Qualifying visits is not about keeping buyers away. It's about understanding if there is a "match between the buyer and the property": budget, motivation, timeline, family context, needs, and real decision-making capacity. 1 well-qualified visit is more valuable than 10 impulse visits.
10. Starting from a scenario "painted" with easy promises
Another frequent mistake is choosing a sales strategy based on promises that sound pleasant to the owner's ear: price well above the market, guaranteed sale in a short time, no adjustment needed, everything simple. It sounds good. The problem is that the market doesn't sign promises.
An overly optimistic evaluation may win the owner's favor but doesn't attract buyers. And when the property stays on the market for too many months, something difficult to recover may be lost: the novelty effect.
A good strategy doesn't always say what the owner would like to hear on the first day. It should present data, risks, alternatives, and an action plan. Selling a house in Portugal requires sensitivity but also method. Just confidence and friendliness are not enough.
Caution and chicken broth never hurt anyone
What happens when the property stays advertised for too long?
- Time on the market matters: as the months pass, the ad stops seeming like a novelty and starts raising questions. “Is it still available?” “Why hasn't it sold?” “Does it have some problem?” Even if the house is in good condition, prolonged presence can create suspicion.
- Then comes the pressure on the price: many buyers think that an old property on the market has room for great negotiation. Some don't even visit if they think the price "is out of the market". Others visit already with the idea of presenting an aggressive offer for a much lower value.
- There's also the emotional wear: The owner tidies up the house for visits, adjusts schedules, answers questions, hears comments, receives silence, and starts losing patience. At this stage, decisions that should be strategic become reactive.

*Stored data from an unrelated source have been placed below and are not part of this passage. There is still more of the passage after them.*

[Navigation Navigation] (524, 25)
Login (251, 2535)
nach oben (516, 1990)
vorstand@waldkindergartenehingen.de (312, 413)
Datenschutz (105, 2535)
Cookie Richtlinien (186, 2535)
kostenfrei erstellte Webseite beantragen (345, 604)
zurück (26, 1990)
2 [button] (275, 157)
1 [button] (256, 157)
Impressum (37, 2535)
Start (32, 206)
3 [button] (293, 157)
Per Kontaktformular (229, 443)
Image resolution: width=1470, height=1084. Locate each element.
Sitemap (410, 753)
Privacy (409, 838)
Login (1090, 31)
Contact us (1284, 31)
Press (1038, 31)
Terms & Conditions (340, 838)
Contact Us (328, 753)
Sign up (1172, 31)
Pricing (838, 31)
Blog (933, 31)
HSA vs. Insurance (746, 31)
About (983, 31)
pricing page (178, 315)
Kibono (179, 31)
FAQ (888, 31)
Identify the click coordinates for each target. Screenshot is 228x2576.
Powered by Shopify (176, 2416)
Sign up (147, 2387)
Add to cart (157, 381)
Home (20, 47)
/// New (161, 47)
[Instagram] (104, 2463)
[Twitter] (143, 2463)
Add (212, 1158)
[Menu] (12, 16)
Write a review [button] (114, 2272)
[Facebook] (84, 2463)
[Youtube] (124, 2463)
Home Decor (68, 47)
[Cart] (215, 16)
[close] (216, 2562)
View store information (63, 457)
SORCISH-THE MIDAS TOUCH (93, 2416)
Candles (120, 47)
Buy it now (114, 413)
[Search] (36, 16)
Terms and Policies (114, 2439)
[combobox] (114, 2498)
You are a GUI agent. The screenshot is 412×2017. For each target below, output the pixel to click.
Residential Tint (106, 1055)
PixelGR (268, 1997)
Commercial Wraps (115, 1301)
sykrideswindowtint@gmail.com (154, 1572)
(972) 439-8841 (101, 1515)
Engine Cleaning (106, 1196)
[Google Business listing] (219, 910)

Before starting the promotion of a property, it's worth doing a serious preparation. It doesn't need to be complicated, but it should be done with rigor.
What should be defined before putting the house up for sale
- Price: defined based on comparative data, direct competition, and realistic positioning.
- Presentation: clean, organized house, with small repairs resolved and careful photographs.
- Documentation: necessary elements gathered in a folder to avoid delays when an offer arises.
- Promotion: various channels with strong emphasis and investment, target audience, and message thought out before the ad goes live.
- Follow-up: regular analysis of contacts, visits, feedback, and need for adjustment.
These decisions don't guarantee an immediate sale. But they greatly reduce the risk of the property getting stuck in a kind of digital showcase that everyone sees and almost no one takes the next step.
Selling well starts before the ad
A property on the market for months without selling is not a sentence. Often, it is just the result of a strategy that needs to be reviewed. The main point is not to let time resolve what requires experience and analysis.
Selling well doesn't just depend on placing the house in an online ad. It depends on price, presentation, market reading, promotion quality, visit management, negotiation, and follow-up. A house may have all the conditions to sell and still remain stagnant if promoted in the wrong way.
The market doesn't just reward good properties. It rewards well-positioned properties. And that difference, although it seems small at the beginning, can be the distance between waiting months or receiving a serious offer at the right moment.